**DIRECTION:** Reproduce verbatim the stretch of the material from the line containing "Where should I" through the line containing "pyautogui.click(x=342, y=389)", including both of those lines. Omit the pictures from your reproduction.

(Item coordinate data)
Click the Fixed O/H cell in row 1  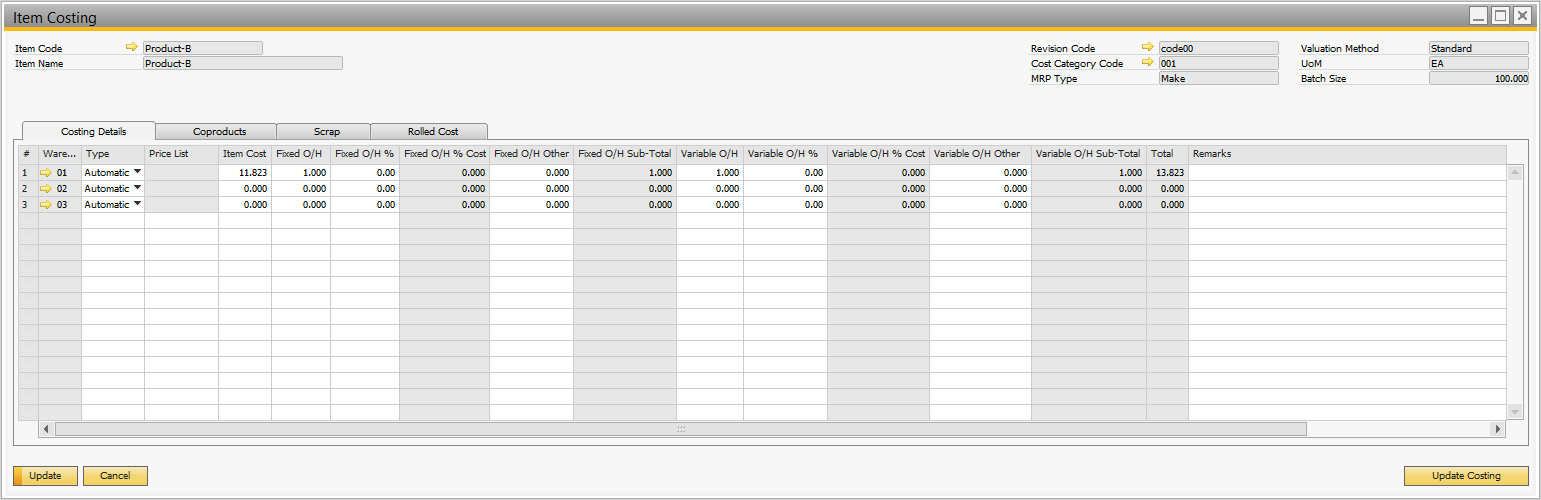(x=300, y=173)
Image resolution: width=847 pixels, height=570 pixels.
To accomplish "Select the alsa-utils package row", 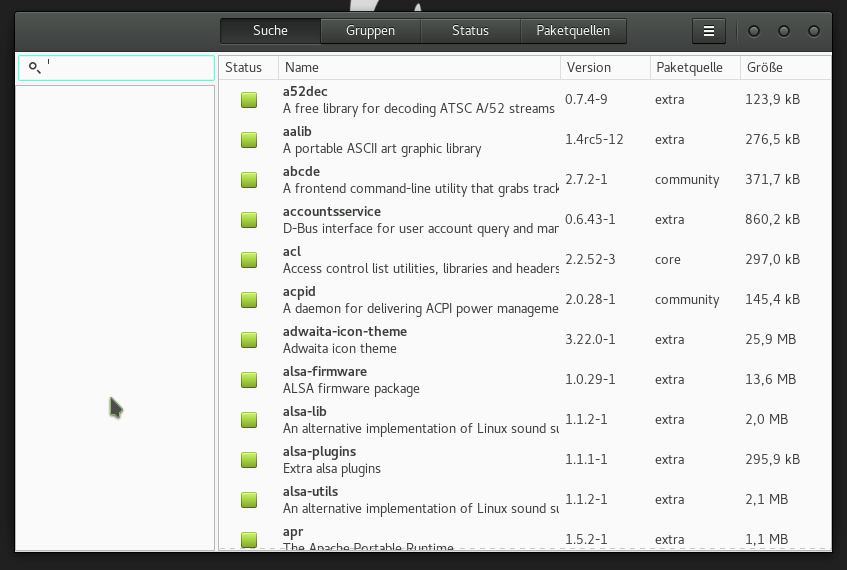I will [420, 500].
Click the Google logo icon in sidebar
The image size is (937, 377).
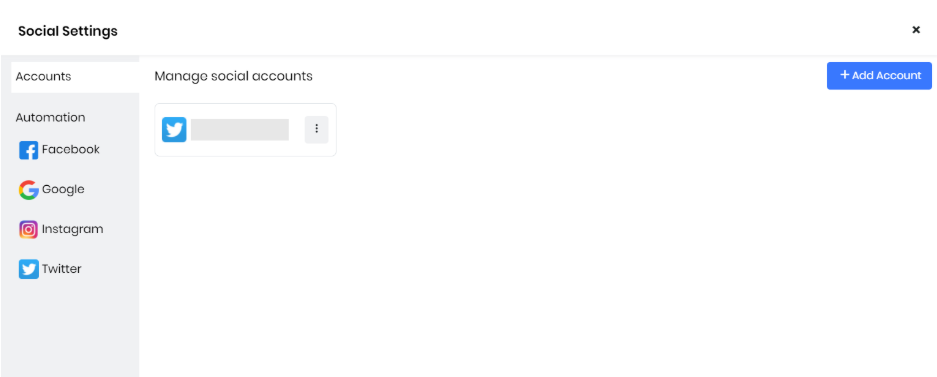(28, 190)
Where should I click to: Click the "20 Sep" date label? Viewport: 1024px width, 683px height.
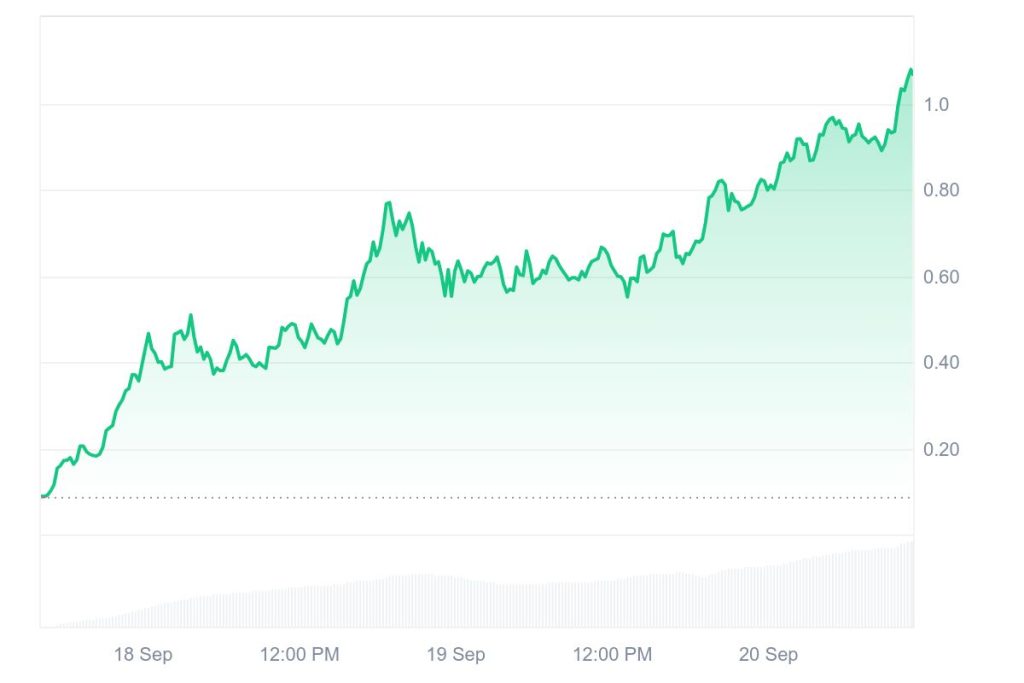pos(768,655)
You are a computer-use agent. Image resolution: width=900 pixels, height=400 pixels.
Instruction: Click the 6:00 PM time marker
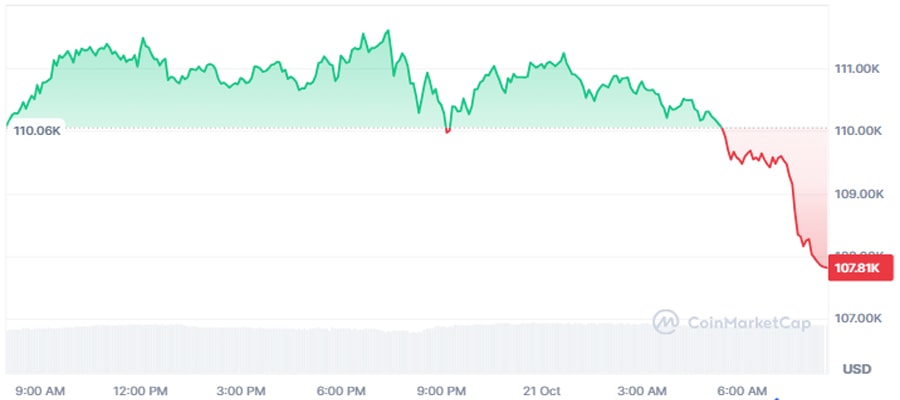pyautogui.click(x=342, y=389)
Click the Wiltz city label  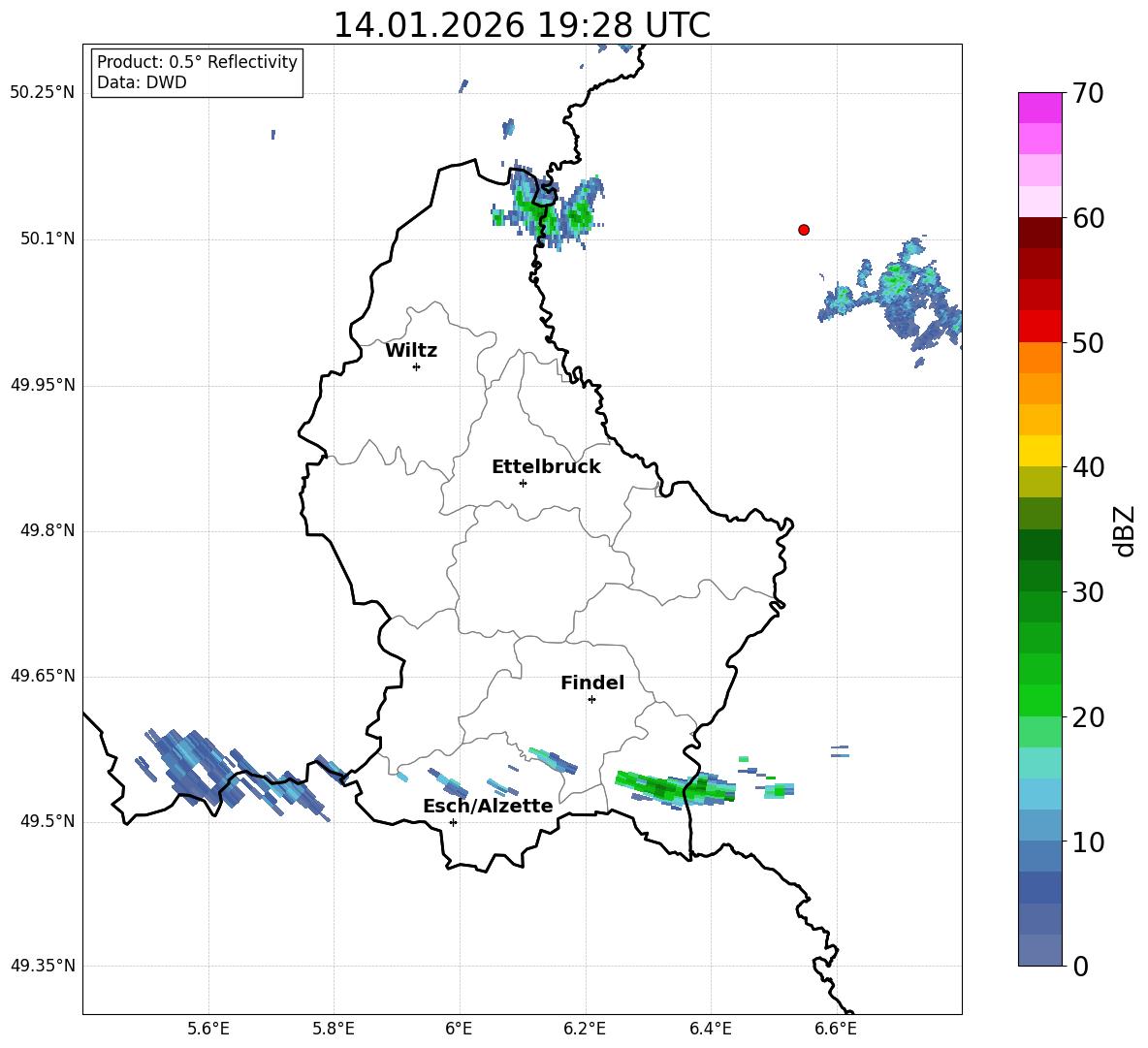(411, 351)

**SOLUTION FOR THIS PROBLEM:**
Where should I click to: Click the "20 Sep" date label? Viewport: 1024px width, 683px height.
pos(768,655)
You are a computer-use agent. Image resolution: width=900 pixels, height=400 pixels.
Instruction: Click the 6:00 PM time marker
pyautogui.click(x=342, y=389)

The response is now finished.